Le changements du côté des salariés
De nouveaux moyens pour prévenir la désinsertion professionnelle
La loi, très axée sur la prévention de la désinsertion professionnelle (PDP), instaure de nouveaux dispositifs pour le maintien en emploi des salariés.
La visite de mi-carrière
Dans l’année civile de ses 45 ans (ou à un autre âge si un accord de branche va dans ce sens), le salarié devra passer une visite dite de « mi-carrière ». Elle aura notamment pour but de vérifier l’adéquation entre son poste et son état de santé, ainsi que de le sensibiliser aux enjeux du vieillissement.
Possibilité d’ouvrir au médecin du travail l’accès à son dossier médical partagé (DMP)
Le DMP est un carnet de santé digital qui regroupe – de manière sécurisée – les informations relatives à la santé d’une personne. On y trouve par exemple mention des traitements suivis, des examens médicaux, etc. La loi du 2 août 2021 donne au médecin du travail – sous réserve de l’accord du salarié concerné – la possibilité de consulter le DMP et d’y déposer des informations. Cette disposition rend ainsi possible l’échange d’informations entre professionnels de santé (médecin du travail, généralistes, spécialistes) afin d’assurer une meilleure prise en charge globale.
Des cellules de maintien en emploi
Tous les services de santé au travail devront, selon la loi, disposer d’une cellule spécifique de maintien en emploi. AST Grand Lyon a pris cette initiative il y a plusieurs années déjà et dispose d’un pôle d’appui au maintien en emploi particulièrement actif auprès des salariés les plus en difficulté.
Le passeport de prévention
Le 1er octobre 2022 (au plus tard), entrera en vigueur le passeport de prévention. Il s’agit d’un document traçant l’ensemble des formations suivies et qualification acquises par le salarié en santé et sécurité au travail pendant sa carrière.
Les changements du côté des services de santé au travail
Changement de nom et extension des missions vers la santé publique
A l’entrée en vigueur de la loi, les Services de santé au travail interentreprises (SSTI) deviendront des Services de prévention et de santé au travail interentreprises (SPSTI). Derrière ce changement d’appellation, on trouve de nouvelles missions en lien avec la santé publique. La loi précise ainsi que les SPSTI devront contribuer à « des actions de promotion de la santé sur le lieu de travail, dont des campagnes de vaccination et de dépistage, des actions de sensibilisation aux bénéfices de la pratique sportive et des actions d’information et de sensibilisation aux situations de handicap au travail ».
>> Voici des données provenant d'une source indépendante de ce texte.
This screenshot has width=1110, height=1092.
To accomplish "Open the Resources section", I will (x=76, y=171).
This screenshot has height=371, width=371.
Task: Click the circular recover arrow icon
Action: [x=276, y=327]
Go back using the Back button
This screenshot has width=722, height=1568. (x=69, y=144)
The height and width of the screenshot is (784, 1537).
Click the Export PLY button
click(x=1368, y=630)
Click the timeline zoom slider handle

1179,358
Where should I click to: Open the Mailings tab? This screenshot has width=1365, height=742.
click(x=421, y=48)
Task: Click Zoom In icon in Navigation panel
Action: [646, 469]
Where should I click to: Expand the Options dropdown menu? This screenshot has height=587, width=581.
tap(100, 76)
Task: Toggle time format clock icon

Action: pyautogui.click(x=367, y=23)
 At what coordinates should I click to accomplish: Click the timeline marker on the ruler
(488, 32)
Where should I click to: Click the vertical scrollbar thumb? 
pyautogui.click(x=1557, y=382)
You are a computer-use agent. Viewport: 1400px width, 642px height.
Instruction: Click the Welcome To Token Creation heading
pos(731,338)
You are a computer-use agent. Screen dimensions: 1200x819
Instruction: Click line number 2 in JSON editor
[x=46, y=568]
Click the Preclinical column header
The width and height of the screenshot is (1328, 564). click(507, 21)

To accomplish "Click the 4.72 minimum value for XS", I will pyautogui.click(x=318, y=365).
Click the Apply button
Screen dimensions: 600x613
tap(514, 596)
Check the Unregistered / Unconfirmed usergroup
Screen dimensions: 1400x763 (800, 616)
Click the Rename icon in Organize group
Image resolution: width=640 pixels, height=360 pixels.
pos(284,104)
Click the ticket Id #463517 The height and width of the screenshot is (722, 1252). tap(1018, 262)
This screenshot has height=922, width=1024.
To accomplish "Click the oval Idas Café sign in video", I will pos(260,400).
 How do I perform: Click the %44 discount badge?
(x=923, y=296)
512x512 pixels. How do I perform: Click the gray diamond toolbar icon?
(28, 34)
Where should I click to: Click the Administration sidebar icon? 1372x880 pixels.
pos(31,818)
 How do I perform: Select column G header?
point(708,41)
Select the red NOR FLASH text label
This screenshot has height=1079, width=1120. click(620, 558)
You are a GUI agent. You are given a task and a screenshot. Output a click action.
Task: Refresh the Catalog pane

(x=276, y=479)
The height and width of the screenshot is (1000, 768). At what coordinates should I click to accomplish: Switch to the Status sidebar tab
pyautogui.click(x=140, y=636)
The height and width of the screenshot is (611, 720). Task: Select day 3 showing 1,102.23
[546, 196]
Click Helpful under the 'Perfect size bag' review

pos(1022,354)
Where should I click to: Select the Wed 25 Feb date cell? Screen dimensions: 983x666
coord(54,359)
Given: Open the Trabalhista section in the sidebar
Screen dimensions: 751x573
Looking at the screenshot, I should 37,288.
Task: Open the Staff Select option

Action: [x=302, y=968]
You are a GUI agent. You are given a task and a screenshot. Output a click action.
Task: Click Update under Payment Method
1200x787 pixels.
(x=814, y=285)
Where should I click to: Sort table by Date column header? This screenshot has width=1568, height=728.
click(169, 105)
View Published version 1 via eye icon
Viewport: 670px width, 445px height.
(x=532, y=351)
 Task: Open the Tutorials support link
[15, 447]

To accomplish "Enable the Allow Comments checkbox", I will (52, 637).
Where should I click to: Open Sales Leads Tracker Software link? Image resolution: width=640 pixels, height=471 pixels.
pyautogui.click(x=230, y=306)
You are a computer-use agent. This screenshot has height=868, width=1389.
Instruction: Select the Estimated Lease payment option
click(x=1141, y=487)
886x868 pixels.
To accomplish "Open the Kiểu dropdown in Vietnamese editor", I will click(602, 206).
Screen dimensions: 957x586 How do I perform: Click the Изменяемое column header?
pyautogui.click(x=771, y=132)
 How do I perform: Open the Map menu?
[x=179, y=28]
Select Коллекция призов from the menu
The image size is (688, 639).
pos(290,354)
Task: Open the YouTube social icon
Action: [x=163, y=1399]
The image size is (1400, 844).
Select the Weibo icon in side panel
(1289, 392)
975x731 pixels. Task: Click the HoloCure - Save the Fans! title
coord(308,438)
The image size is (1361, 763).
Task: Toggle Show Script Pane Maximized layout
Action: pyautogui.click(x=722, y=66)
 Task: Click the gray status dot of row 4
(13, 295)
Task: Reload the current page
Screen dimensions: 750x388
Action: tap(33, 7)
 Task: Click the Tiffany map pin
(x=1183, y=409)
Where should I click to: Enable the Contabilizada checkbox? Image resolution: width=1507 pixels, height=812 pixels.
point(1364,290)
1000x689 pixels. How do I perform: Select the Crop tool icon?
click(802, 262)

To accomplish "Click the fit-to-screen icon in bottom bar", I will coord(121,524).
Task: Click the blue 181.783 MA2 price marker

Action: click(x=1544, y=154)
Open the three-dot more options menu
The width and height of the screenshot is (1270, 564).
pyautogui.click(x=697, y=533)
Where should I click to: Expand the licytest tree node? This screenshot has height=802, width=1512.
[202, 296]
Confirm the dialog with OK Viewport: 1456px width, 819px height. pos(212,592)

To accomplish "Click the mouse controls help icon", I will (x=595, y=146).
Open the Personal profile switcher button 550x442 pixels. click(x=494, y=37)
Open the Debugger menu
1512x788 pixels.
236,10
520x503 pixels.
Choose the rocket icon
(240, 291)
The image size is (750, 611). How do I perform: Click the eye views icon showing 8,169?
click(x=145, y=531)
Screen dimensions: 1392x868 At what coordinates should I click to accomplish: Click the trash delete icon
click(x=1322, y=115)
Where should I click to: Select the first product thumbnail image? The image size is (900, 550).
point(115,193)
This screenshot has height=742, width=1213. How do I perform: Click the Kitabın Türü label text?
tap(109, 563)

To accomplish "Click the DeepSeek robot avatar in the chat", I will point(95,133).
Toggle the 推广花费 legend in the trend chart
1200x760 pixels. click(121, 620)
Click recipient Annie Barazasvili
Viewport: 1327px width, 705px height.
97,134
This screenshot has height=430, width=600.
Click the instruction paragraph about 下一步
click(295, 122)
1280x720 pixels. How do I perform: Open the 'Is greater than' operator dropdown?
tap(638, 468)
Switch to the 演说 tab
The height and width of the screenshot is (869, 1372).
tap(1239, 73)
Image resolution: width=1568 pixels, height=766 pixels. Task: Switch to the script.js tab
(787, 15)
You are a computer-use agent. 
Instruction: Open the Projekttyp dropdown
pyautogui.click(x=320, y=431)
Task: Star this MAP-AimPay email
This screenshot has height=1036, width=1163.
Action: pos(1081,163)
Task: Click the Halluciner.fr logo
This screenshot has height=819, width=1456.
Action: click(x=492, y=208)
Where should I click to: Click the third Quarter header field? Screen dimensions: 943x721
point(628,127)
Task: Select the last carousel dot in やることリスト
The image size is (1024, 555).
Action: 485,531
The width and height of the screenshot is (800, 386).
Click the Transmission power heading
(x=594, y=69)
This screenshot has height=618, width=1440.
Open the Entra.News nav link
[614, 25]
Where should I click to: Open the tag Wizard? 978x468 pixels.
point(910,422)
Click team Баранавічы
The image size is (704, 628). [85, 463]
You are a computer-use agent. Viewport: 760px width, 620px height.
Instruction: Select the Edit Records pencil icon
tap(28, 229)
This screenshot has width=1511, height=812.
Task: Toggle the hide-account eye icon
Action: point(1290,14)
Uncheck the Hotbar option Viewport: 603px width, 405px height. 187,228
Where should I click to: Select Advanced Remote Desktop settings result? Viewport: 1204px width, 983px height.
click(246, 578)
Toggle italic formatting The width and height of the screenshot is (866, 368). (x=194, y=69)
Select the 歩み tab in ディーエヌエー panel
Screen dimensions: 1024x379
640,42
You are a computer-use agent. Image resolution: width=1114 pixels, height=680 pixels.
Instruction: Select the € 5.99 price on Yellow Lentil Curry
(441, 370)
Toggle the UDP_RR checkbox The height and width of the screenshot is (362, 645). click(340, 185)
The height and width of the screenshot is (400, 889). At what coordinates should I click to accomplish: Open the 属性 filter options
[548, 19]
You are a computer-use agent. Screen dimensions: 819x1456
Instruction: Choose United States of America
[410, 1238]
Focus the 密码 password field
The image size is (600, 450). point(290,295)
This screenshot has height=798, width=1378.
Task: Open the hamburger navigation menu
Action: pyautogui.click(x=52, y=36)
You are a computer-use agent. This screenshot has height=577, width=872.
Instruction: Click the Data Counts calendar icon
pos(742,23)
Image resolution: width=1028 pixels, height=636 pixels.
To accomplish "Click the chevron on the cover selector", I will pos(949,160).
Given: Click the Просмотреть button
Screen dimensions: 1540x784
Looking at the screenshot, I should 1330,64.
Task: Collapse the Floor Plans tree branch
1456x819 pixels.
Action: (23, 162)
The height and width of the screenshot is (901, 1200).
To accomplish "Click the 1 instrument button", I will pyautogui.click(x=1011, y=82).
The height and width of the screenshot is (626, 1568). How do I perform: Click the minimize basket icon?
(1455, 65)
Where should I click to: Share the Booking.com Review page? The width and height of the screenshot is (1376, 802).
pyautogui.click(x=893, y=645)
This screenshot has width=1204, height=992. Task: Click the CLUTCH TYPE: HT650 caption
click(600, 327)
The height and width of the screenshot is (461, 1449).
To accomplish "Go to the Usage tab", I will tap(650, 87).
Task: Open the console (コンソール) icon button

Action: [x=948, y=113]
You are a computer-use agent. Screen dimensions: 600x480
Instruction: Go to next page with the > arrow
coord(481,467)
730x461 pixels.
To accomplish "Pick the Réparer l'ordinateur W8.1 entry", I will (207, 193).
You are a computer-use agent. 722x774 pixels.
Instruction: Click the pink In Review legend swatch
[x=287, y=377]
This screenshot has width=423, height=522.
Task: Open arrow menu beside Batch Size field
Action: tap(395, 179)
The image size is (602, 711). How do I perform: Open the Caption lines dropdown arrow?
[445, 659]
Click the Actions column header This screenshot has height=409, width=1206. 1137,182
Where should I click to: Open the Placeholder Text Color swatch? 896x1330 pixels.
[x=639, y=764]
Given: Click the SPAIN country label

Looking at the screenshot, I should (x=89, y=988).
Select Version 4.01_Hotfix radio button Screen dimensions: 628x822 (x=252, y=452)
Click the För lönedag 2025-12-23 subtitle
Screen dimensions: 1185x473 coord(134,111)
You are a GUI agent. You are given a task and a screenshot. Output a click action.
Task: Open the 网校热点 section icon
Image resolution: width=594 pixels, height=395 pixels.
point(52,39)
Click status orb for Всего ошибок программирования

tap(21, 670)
De nouvelles compétences dans les services de santé au travail
Les médecins du travail auront la possibilité de s’adjoindre les services de nouveaux professionnels auxiliaires disposant de compétences en santé au travail. Par ailleurs, pour faire face à la pénurie de médecins du travail, le texte prévoir la possibilité future (au plus tard le 1er janvier 2023) pour les SSTI des zones les plus tendues de recourir au renfort de médecins de ville formés en médecine du travail.
Pratiques médicales à distance
Lorsque cela est possible – et sur accord du salarié – le professionnels de santé au travail pourra recourir à des pratiques médicales à distance. Par ailleurs, s’il juge cela nécessaire au regard de la situation du salarié, il pourra proposer à ce dernier la participation de son médecin traitant ou spécialiste à cette consultation à distance. Le salarié restera libre d’accepter ou non cette proposition.